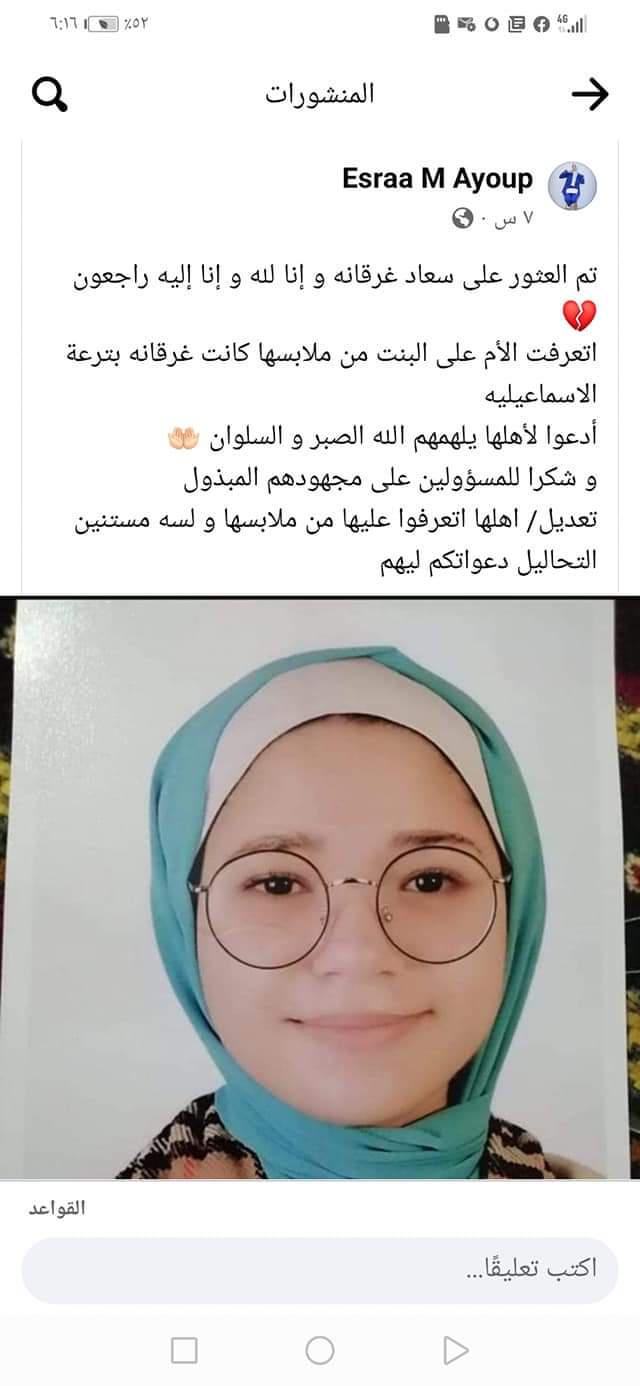The width and height of the screenshot is (640, 1386).
Task: Open the search magnifier icon
Action: click(x=49, y=95)

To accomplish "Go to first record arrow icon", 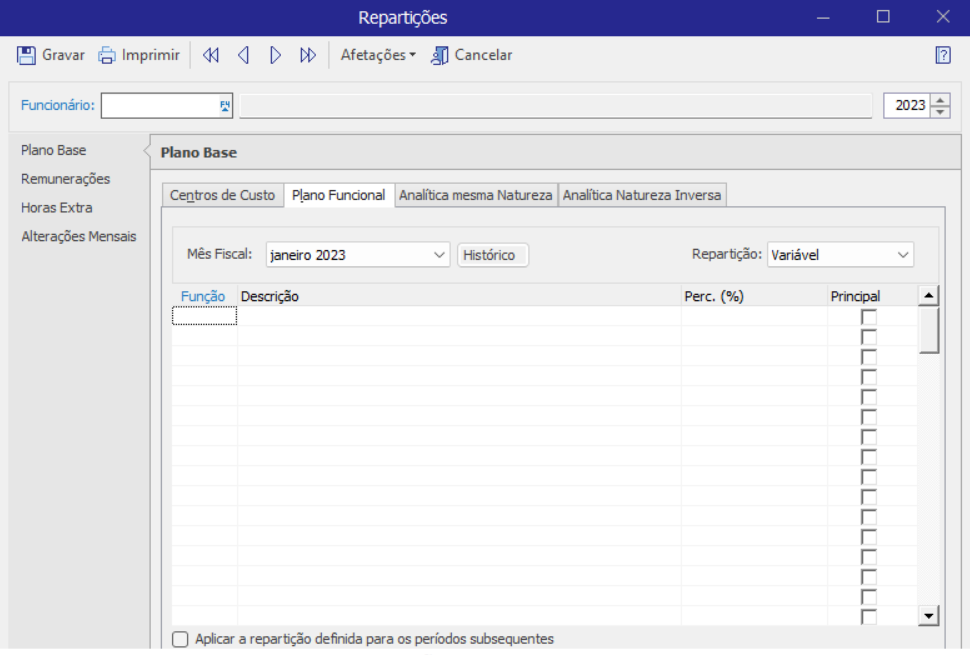I will pyautogui.click(x=210, y=56).
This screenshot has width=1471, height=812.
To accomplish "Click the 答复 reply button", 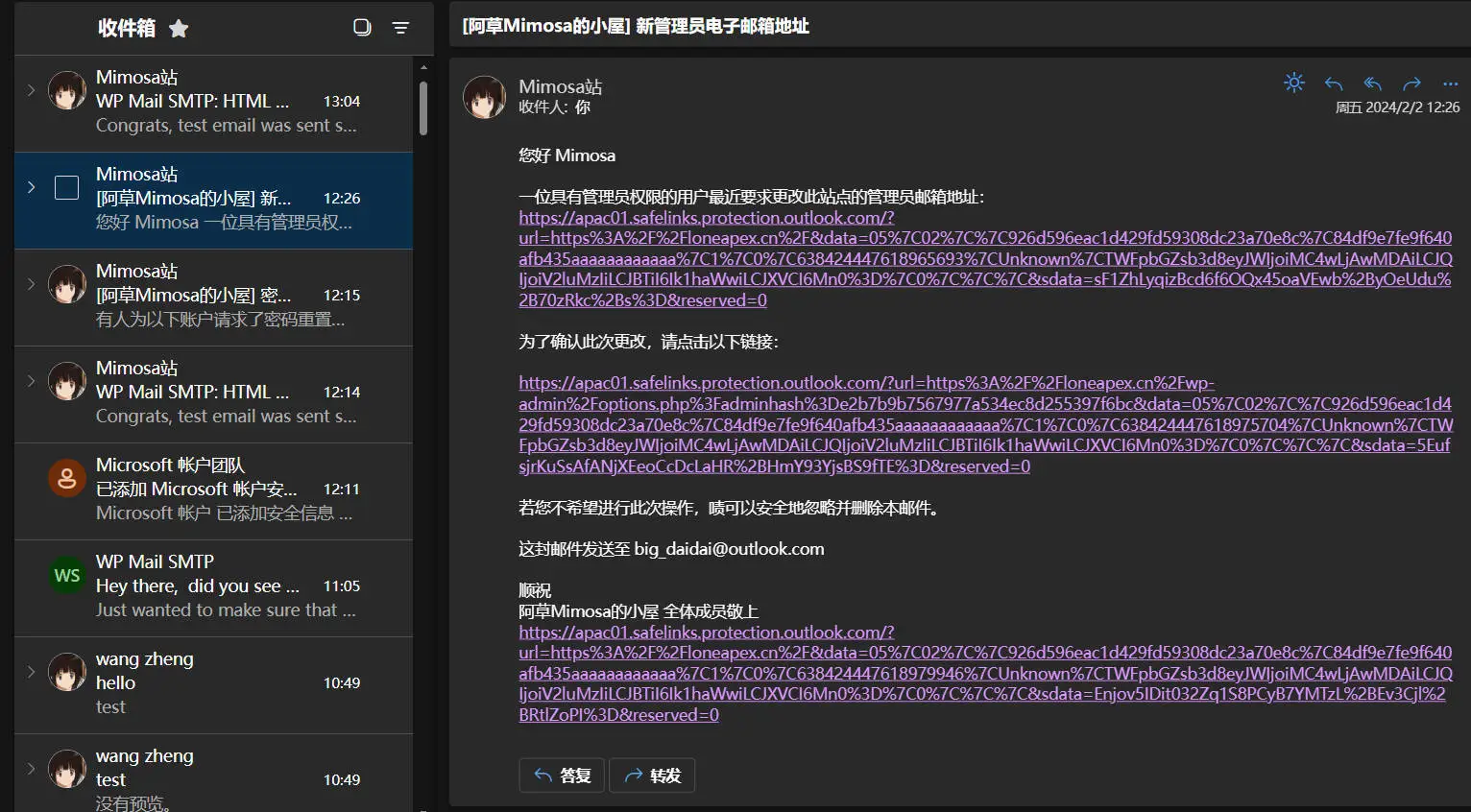I will 562,776.
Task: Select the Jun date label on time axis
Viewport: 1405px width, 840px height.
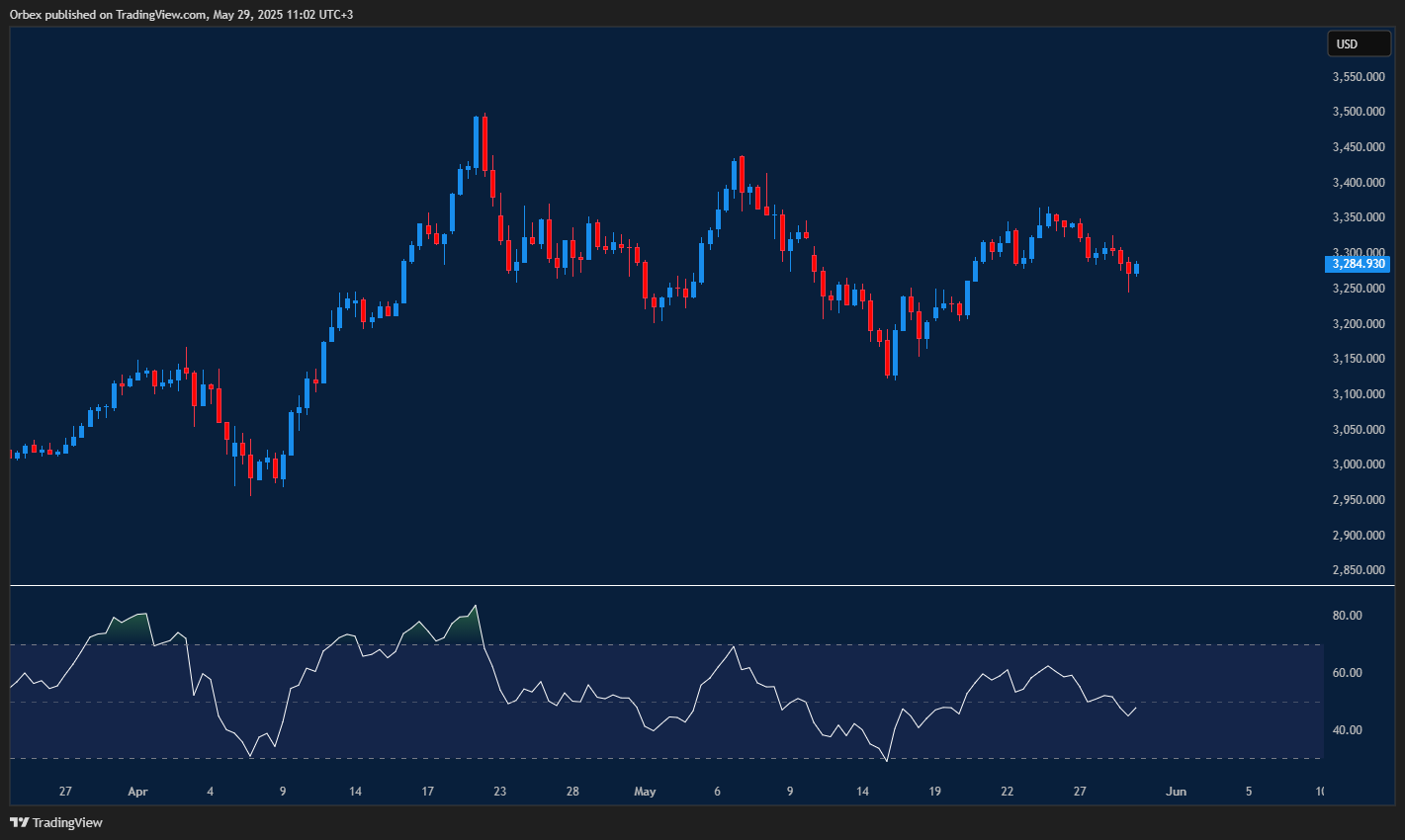Action: click(x=1176, y=792)
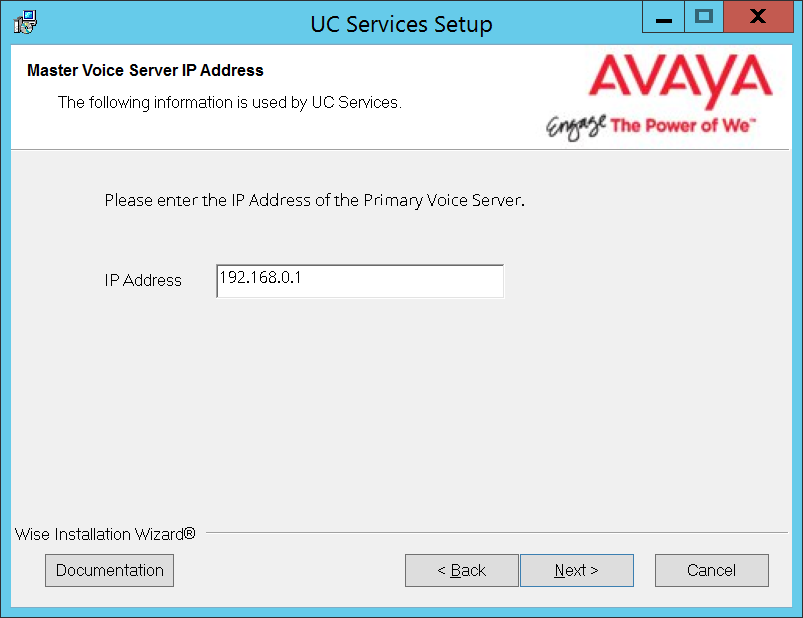
Task: Minimize the UC Services Setup window
Action: [x=662, y=17]
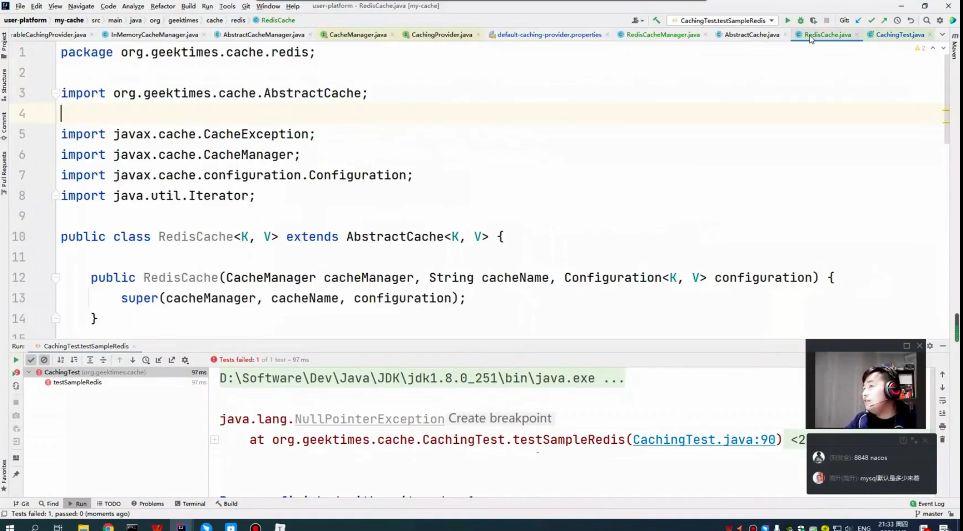The image size is (963, 531).
Task: Click the Git update project arrow
Action: (x=858, y=20)
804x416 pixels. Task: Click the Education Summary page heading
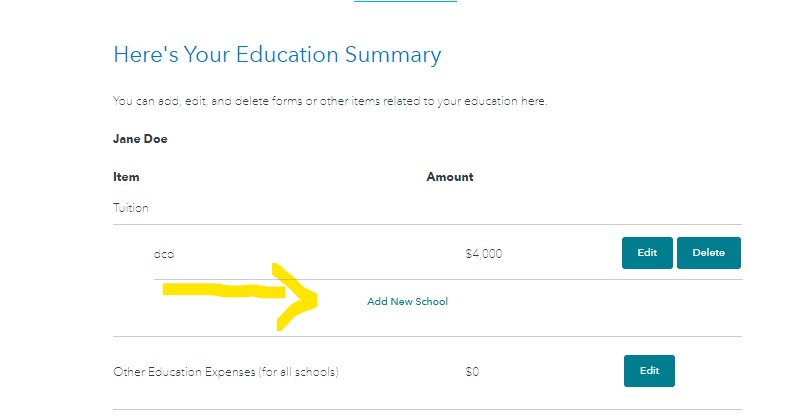[x=277, y=54]
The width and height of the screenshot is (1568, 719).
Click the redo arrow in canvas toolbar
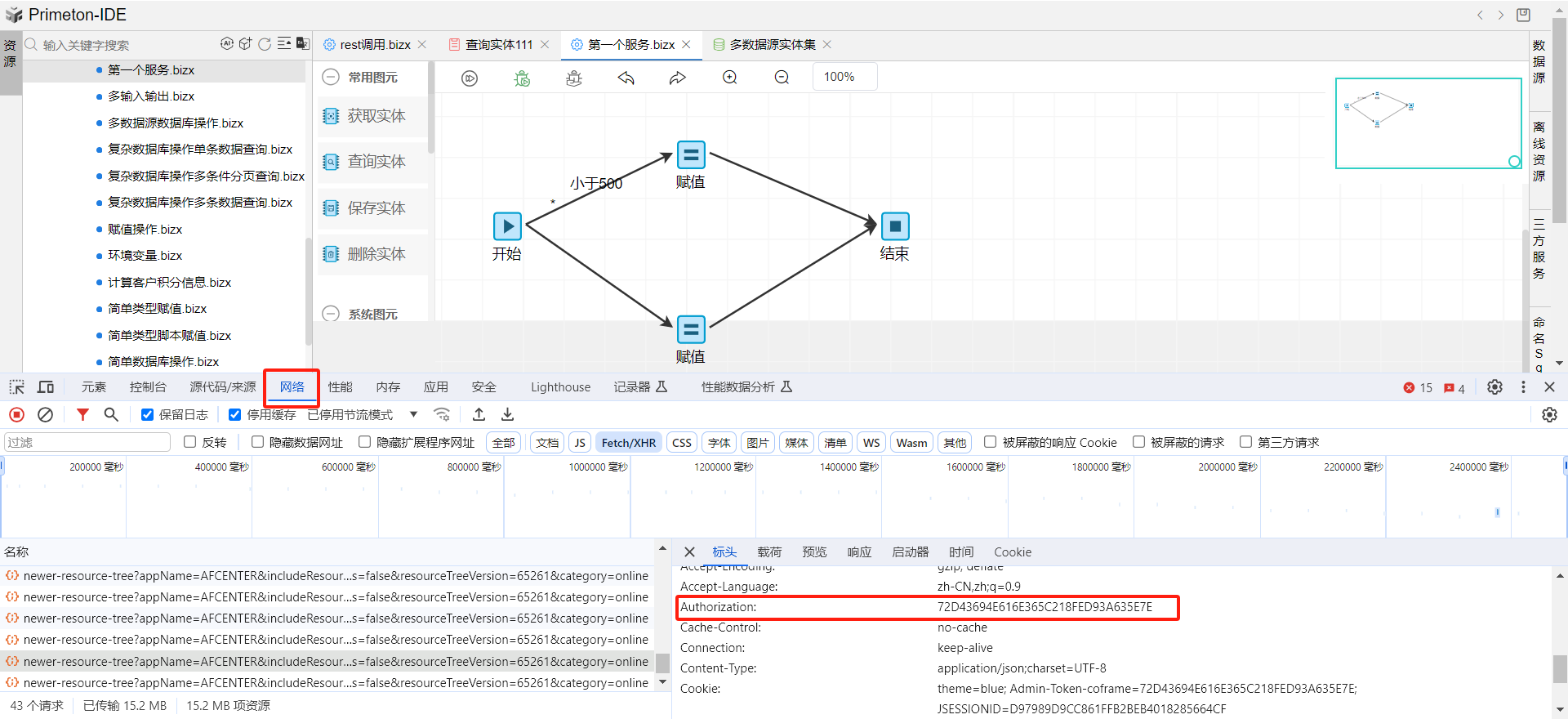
■ ■ ■ ■ ■
What you are asked to do —
Where the line with "804x416 pixels. Task: Click" appears in the entries above, begin there and restate every line to the end word for word, minus the pictures.

Solution for this exercise —
804x416 pixels. Task: Click the Education Summary page heading
[x=277, y=54]
The width and height of the screenshot is (1568, 719).
Click the redo arrow in canvas toolbar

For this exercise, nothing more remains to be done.